Was it opening weekend? I never go during opening weekends, it always crowded. And if it was you need to show up earlier then 25 minutes prior in order to get tickets, concessions, and seats.

But I agree, I'd much rather stay at home to watch movies.


----------



## matt (Jan 12, 2010)

My girlfriend and I went to the movies the other day. Like usual, people were up moving around during the whole thing. There was a group of maybe 5 high school kids in our row, and I think every one of them went in front of us twice, if not more, to go to the bathroom or to get food or whatever it is that people do that can't sit through an entire movie. I don't know what is so hard about pissing before you go sit down, but maybe it is something they can't control. Who knows. :shrug:

If we go to one in Tulsa, to keep things nice lets just say "a certain group of people" are always hollering at each other like they do and up actually running around. Then you have those people that can't put their phone away. Some people are starting to catch on and actually put their phone on silent, but I see that big bright square that pops up right in front on me whenever you get a text message. Or the one that is flashing that you start whispering (or just plain talking) into every little bit.

$20 to get in. We sneak in our own refreshments and I still feel cheated. Then I have to fit those stupid glasses over my normal ones because they don't offer 2D when there is a 3D version.


----------



## spartanstew (Nov 16, 2005)

TheRatPatrol said:


> Was it opening weekend?


No, MegaMind has been out for a few weeks.


----------



## matt (Jan 12, 2010)

More posts showed up while I wrote that, now I have more comments.

Hollywood is producing such crap lately. I go shell out $20 and the movie just sucks. I went to see Get Smart with the girlfriend back when it came out, and I wanted to go sit in the truck and wait for her after about 15 minutes. I won't take her now unless it is a part of a series we like (like Saw!) or if it is one that a bunch of reputable (IMO, not hers) movie going friends say they have enjoyed. There have been more since then that sucked, but that one was just terrible.

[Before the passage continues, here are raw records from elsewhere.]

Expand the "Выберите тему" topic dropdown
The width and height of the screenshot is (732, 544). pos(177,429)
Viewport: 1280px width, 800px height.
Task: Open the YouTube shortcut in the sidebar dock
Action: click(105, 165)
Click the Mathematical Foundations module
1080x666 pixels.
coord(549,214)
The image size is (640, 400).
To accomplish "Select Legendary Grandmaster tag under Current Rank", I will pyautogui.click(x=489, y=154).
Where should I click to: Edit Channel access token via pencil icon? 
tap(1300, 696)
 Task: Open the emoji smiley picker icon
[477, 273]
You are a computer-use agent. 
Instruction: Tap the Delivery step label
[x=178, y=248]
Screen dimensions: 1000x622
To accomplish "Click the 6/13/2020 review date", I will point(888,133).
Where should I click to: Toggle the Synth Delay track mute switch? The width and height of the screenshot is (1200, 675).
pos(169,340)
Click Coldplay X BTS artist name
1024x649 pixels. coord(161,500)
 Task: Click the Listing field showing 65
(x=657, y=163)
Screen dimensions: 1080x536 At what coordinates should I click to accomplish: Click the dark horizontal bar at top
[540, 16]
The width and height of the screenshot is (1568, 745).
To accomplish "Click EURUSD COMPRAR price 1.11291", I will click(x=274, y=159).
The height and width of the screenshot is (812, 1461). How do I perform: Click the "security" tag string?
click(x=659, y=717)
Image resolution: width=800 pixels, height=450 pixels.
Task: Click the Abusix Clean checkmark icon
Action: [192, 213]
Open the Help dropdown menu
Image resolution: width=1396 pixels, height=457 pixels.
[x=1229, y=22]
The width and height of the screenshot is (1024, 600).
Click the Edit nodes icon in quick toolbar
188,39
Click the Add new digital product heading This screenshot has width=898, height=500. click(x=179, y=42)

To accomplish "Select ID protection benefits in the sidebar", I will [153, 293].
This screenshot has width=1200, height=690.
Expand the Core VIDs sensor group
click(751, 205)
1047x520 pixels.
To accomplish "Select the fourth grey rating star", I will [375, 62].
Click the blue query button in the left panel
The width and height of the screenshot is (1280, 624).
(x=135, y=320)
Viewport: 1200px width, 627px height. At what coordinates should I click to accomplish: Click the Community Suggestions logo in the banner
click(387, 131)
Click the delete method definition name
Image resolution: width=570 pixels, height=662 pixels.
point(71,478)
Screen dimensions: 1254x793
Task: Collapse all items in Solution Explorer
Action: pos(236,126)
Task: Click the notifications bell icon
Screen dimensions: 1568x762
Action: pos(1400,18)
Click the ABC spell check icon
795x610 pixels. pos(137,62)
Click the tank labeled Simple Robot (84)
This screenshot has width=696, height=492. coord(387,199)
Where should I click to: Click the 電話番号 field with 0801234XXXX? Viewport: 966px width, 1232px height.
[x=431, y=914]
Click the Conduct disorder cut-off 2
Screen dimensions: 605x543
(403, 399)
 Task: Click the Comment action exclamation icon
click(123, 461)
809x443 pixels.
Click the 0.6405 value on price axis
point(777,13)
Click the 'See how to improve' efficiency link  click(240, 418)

My favorite part is the 20 to 30 minutes of previews that start at the time they say the movie starts. I time it every time we go and I get stuck getting there on time. At least 20 minutes every time, no exaggeration.


----------



## Davenlr (Sep 16, 2006)

They actually have theaters for watching movies? I thought it was just where all the teens went to make out in the dark. I wont even go when I can get in free.


----------



## trh (Nov 3, 2007)

If I go to the theaters, it is on a Monday or Wednesday night. Never opening week and the I go to the latest showing offered. My ideal setting is when I'm the only one in the theater. And I'd support theaters installing cell phone jammers.


----------



## matt (Jan 12, 2010)

Davenlr said:


> They actually have theaters for watching movies? I thought it was just where all the teens went to make out in the dark. I wont even go when I can get in free.


Ah memories... :lol:


----------



## Game Fan (Sep 8, 2007)

Been over ten years for me. I'd much rather watch it at home. If it sucks, I'm only out a couple of bucks.


----------



## dettxw (Nov 21, 2007)

I'm a Warren Balcony snob now for those rare blockbuster occaisions (e.g. Star Trek) when we do go out to the show.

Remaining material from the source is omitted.